The WHO finally declared a public-health emergency on Jan. 30, after nearly 10,000 cases of the virus had been confirmed. China’s reported figures rose in early February to more than 17,000 infections and 361 deaths, yet Mr. Tedros rebuked Mr. Trump for restricting travel from China and urged other countries not to follow suit. He called the virus’s spread outside China “minimal and slow.” It took until March 11 for the WHO to declare a pandemic. By that point the official world-wide case count was 118,000 people in 114 countries.

China’s influence is also apparent in the WHO’s exclusion of Taiwan. The WHO didn’t even bother replying to Taiwanese inquiries in December about whether the coronavirus could, contrary to Beijing’s claims, be transmitted between humans.

Last month a Hong Kong TV reporter asked Bruce Aylward, who leads the WHO-China Joint Mission on Coronavirus, if the organization would reconsider its refusal to allow Taiwan to join. Dr. Aylward, on a remote video connection, sits silent and expressionless for nearly 10 seconds before the reporter prompts him again: “Hello?”

“I’m sorry,” he finally says, “I couldn’t hear—I can’t hear your question, Yvonne.”

“Let me repeat the question,” she says.

“No, that’s OK. Let’s move to another one then.”

When she presses him on Taiwan, he terminates the connection. The reporter calls back and tries a different tack: “I just want to see if you can comment a bit on how Taiwan has done so far in terms of containing the virus.”

His reply: “Well, we’ve already talked about China, and, you know, when you look across all the different areas of China, they’ve actually all done quite a good job.”

The exchange demonstrates how the WHO prioritizes politics over public health. It has internalized Beijing’s view of Taiwan and seeks to praise China’s leaders at every turn. And at no point during the crisis has the WHO substantively investigated the Chinese regime’s claims about the virus or been transparent about the thinking behind its decisions.

As the biggest financial contributor to the WHO, the U.S. has the leverage to push for radical reform. Congress should condition all future funding on the WHO’s explaining in detail how it reaches its public-health decisions and rigorously and independently investigating the extent of disease outbreaks.

The U.S. should work aggressively to change the culture and leadership of the WHO. The Trump administration took a good first step in January by creating a special envoy at the State Department focused on countering China’s attempts to control international organizations. The WHO’s next director-general must not be a rubber stamp for Beijing.

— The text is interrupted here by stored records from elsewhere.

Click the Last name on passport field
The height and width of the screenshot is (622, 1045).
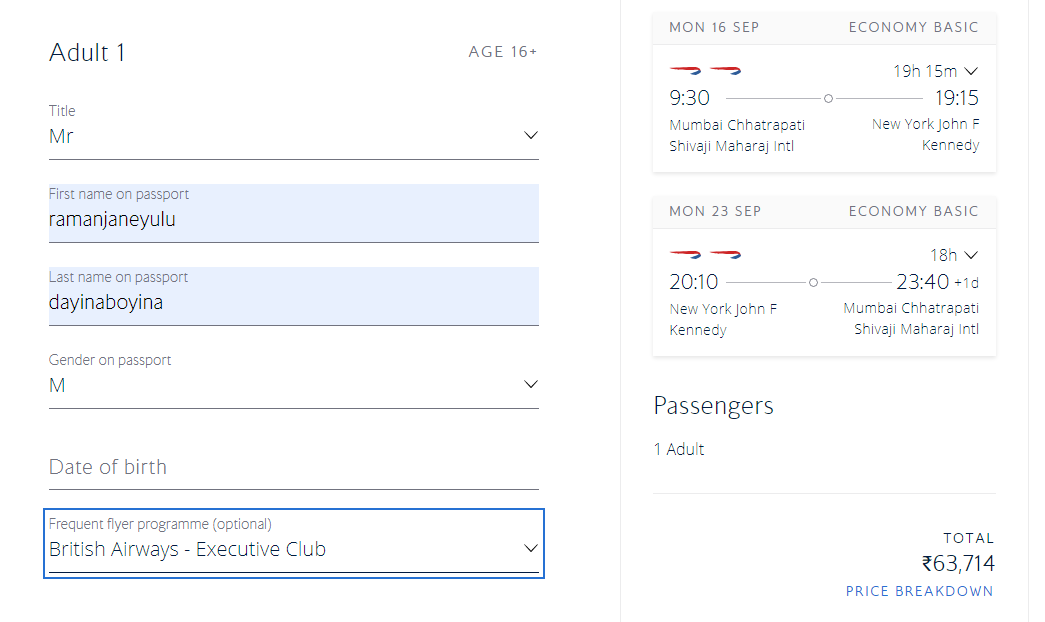point(293,302)
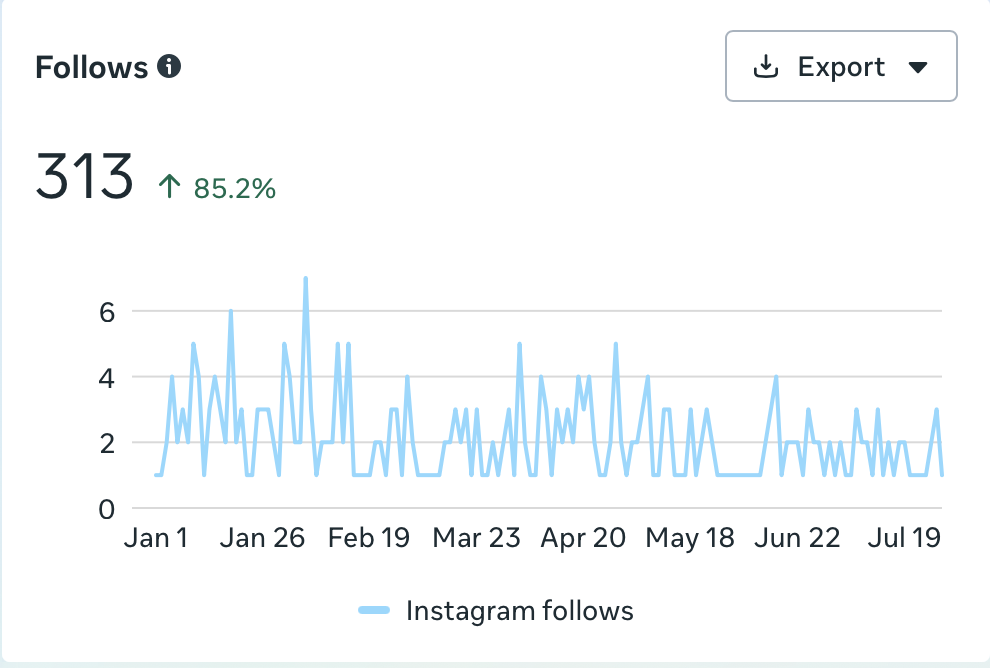
Task: Select the Mar 23 date label
Action: (476, 538)
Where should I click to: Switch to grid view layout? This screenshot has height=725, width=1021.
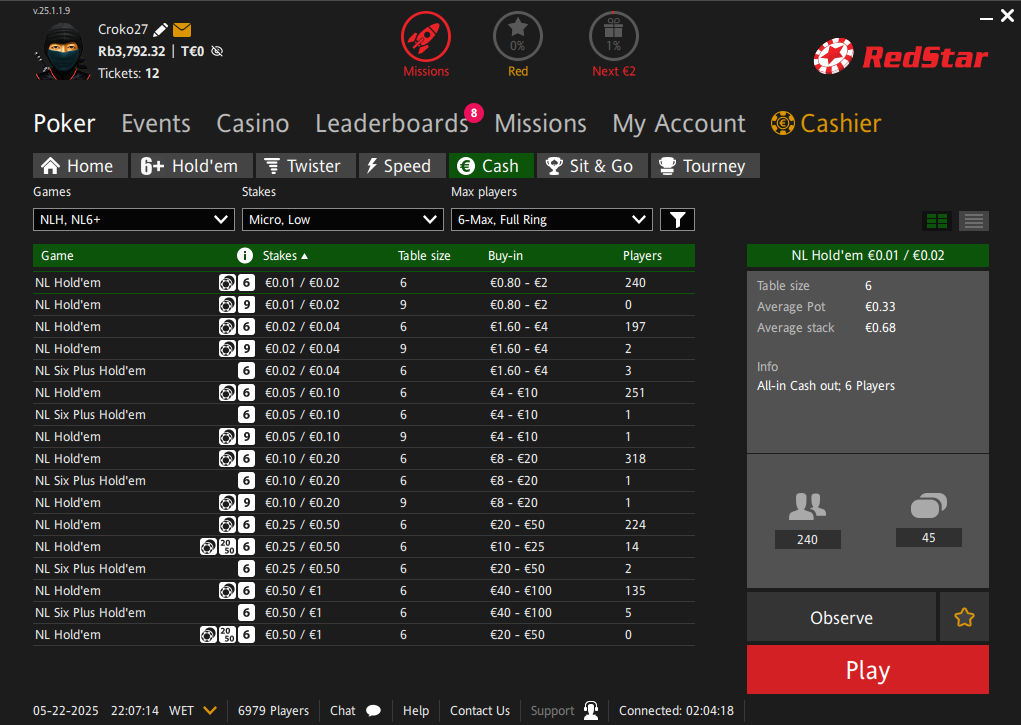click(937, 221)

If efforts to transform the WHO are ineffective, the U.S. may have no choice but to walk away and start over. That could mean creating an alternative organization open to any country willing to abide by higher standards of transparency, good governance and the sharing of best practices. The world needs an organization that can be trusted to address public-health problems that transcend borders—if not the WHO, then something else.

Mr. Chen is a fellow at the Hoover Institution and director of domestic policy studies in the public policy program at Stanford University.